Diversity bei Roland Berger: Hasmeet Kaur

Die großen Beratungen haben Diversity Management zum Teil ihres Personalmanagements gemacht und fördern soziale, kulturelle und ethnische Vielfalt. Wir haben mit unterschiedlichen Menschen aus verschiedenen Beratungen gesprochen. Sie unterscheiden sich vom klassischen Berater:innen-Stereotyp, das noch in vielen Köpfen lebt  und in vielen Teams noch immer die Mehrheit darstellt. Wie fühlt sich das an und was unternimmt die Consulting-Branche, um Diversity zu fördern? Wir haben offene Antworten und spannende Insights zu diesen Fragen.

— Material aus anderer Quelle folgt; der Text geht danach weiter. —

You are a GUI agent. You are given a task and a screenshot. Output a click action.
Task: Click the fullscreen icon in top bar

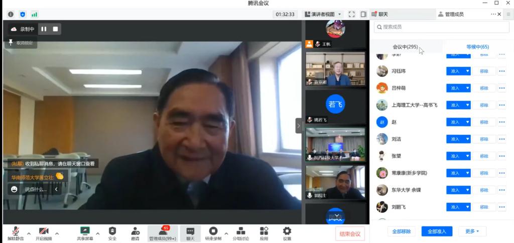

Diversity ist für mich gegeben, wenn wir innerhalb eines Teams einen wesentlichen Anteil von Personen haben, die sich in bestimmten Merkmalen voneinander unterscheiden. Unterschiede können in Bezug auf Geschlecht, Nationalität/Ethnie, Bildungshintergrund, sexuelle Orientierung, Alter usw. bestehen. Die „Repräsentation“ ist jedoch nur ein Teil der Vielfalt. Der zweite und wichtigere Aspekt besteht darin, dass die Organisation und die Teams auf der Makro- und Mikroebene ein Umfeld schaffen, das den verschiedenen Teammitgliedern das Gefühl vermittelt, dass sie dazugehören – und dass sie sich nicht erst verbiegen müssen, um ernst genommen zu werden.

Traditionell war die Beratungsbranche nicht sehr vielfältig. Aber es ist nicht wichtig, wie es in der Vergangenheit war, sondern was in der Zukunft sein wird. Ich sehe eine sehr deutliche Entwicklung in der Beratung, und ich kann für Roland Berger sagen, dass sich schon sehr viel verändert hat. Wir sind entschlossen, Teams zu bilden, die diverser sind als in der Vergangenheit, denn ich bin überzeugt, dass dies die Qualität der Arbeit und die Kreativität, mit der wir an Probleme herangehen, bedeutend steigert.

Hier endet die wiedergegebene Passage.